Scolopocryptops aberrans

Scientific classification
- Kingdom: Animalia
- Phylum: Arthropoda
- Subphylum: Myriapoda
- Class: Chilopoda
- Order: Scolopendromorpha
- Family: Scolopocryptopidae
- Genus: Scolopocryptops
- Species: S. aberrans
- Binomial name: Scolopocryptops aberrans (Chamberlin, 1920)
- Synonyms: Otocryptops aberrans Haase, 1887;

= Scolopocryptops aberrans =

- Genus: Scolopocryptops
- Species: aberrans
- Authority: (Chamberlin, 1920)

Species of centipede

Scolopocryptops aberrans is a species of centipede in the Scolopocryptopidae family. It was described in 1920 by American myriapodologist Ralph Vary Chamberlin, although his descriptions are very short and have no illustrations, which made identification very hard; later descriptions alleviated this issue.

As a member of the Scolopocryptopinae family, Scolopocryptops aberrans is blind and has 23 pairs of legs. The body of the centipede is 43-55 mm long and orange-yellow in colour; the cephalic plate is darker; it is rectangular and smooth except for little puncta. Scolopocryptops aberrans has 17 antennomeres: the first two have several long reddish bristles and no short ones; the third antennomere is about as long as the first two combined and has short bristles; the rest have short golden bristles. Leg pairs 1 to 19 have two tibial spurs; the 20th pair has one spur; the other legs have none. Forcipular coxosternum is mostly straight with longitudinal and transversal sutures on stronly chitinised tooth plates. Smooth tergites and sternites, no spiracles on the seventh pedal segment of the pleuron.

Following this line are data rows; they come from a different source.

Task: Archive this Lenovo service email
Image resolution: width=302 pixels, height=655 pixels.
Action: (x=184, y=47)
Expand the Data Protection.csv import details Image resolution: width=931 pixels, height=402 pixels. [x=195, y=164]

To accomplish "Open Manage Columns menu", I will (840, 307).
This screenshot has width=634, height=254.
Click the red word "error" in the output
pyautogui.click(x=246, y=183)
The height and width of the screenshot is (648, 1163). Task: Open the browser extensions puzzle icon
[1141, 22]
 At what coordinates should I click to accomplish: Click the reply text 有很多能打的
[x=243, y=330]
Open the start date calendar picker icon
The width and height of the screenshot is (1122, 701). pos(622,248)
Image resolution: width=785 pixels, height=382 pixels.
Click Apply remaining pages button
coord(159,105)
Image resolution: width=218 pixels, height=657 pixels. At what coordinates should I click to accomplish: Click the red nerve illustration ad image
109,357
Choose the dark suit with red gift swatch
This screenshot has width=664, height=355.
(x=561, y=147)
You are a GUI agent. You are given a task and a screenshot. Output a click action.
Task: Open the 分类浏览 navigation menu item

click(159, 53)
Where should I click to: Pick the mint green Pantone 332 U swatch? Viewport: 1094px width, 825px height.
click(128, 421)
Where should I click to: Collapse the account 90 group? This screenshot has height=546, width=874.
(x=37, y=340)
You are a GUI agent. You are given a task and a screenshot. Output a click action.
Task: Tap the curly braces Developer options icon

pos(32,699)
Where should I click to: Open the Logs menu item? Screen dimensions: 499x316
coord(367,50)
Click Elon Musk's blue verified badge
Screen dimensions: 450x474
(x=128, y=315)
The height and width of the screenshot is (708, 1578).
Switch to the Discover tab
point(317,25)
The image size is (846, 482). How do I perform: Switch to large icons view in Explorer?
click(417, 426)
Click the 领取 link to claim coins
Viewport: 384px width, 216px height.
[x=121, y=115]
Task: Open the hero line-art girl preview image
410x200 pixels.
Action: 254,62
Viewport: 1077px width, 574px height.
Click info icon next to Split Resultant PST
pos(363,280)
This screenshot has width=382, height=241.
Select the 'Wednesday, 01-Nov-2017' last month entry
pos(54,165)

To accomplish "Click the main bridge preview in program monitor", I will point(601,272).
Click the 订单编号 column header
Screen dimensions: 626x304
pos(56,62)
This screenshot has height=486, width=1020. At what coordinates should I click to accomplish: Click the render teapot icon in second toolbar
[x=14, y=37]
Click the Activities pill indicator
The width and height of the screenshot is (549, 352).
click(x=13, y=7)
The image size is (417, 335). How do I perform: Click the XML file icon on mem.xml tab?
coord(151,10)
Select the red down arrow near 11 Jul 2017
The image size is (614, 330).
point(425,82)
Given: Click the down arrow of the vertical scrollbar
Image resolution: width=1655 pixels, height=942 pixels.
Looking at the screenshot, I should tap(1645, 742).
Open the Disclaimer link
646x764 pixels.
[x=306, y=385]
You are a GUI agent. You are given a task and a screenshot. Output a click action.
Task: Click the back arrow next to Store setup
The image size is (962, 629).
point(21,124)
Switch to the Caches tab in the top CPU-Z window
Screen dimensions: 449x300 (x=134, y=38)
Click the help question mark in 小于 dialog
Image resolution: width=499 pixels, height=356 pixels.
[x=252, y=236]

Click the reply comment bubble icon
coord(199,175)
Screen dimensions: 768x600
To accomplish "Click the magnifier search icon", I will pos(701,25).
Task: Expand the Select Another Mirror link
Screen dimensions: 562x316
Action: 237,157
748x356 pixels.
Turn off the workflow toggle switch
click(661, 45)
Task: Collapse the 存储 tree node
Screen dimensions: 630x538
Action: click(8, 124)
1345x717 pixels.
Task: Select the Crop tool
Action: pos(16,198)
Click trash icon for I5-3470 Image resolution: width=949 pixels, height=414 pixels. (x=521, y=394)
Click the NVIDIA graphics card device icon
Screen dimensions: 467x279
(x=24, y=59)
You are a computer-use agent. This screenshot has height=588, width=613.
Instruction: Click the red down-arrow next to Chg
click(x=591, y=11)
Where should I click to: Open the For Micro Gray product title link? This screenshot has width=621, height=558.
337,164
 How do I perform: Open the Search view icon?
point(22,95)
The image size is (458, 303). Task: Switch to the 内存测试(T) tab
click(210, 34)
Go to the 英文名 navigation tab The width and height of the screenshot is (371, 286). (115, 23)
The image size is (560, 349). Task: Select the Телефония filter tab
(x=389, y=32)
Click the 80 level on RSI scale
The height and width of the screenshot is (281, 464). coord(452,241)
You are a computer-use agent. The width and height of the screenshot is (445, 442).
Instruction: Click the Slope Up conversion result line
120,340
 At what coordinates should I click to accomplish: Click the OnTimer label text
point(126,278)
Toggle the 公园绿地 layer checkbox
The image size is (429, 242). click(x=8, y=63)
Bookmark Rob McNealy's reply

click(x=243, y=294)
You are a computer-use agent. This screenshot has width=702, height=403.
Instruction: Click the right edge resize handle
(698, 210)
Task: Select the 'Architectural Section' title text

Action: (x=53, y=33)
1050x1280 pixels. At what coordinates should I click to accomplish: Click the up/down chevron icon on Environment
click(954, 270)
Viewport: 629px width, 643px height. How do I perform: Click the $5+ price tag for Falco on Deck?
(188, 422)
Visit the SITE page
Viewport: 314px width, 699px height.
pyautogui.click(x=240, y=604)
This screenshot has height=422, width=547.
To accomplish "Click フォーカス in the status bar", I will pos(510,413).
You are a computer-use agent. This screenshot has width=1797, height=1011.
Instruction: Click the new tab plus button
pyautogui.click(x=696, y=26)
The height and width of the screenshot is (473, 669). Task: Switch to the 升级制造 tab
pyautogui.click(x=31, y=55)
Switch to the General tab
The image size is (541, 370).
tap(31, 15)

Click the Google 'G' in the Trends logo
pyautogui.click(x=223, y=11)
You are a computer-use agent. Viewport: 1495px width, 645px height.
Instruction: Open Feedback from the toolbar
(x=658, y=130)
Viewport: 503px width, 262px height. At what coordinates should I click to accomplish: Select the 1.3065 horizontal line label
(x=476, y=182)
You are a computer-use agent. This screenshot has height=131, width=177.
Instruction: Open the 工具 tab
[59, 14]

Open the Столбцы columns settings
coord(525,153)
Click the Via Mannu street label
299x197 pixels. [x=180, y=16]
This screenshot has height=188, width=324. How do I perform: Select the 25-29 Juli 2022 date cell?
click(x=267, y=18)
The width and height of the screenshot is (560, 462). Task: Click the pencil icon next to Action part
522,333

Scolopocryptops aberrans is closest to Scolopocryptops ferrugineus but can be easily distinguished from it by the distribution of the complete paramedian sutures on the tergites: in S. aberrans, they are present on the 6th (7th) to 19th (20th) tergites while in S. ferrugineus, they appear on the 3rd (4th) to the 20th; another difference is the tibial spurs: in S. aberrans, two spurs can be found on legs 1-19 while in S. ferrugineus they grow on legs 1 to 18; the last indication is the dorsomedial spinous process, which is shorter in S. aberrans.

==Distribution==
The species occurs in Fiji; all known sightings occurred in localities in the north and east of the Viti Levu island. The type locality is Veisari, Nausori.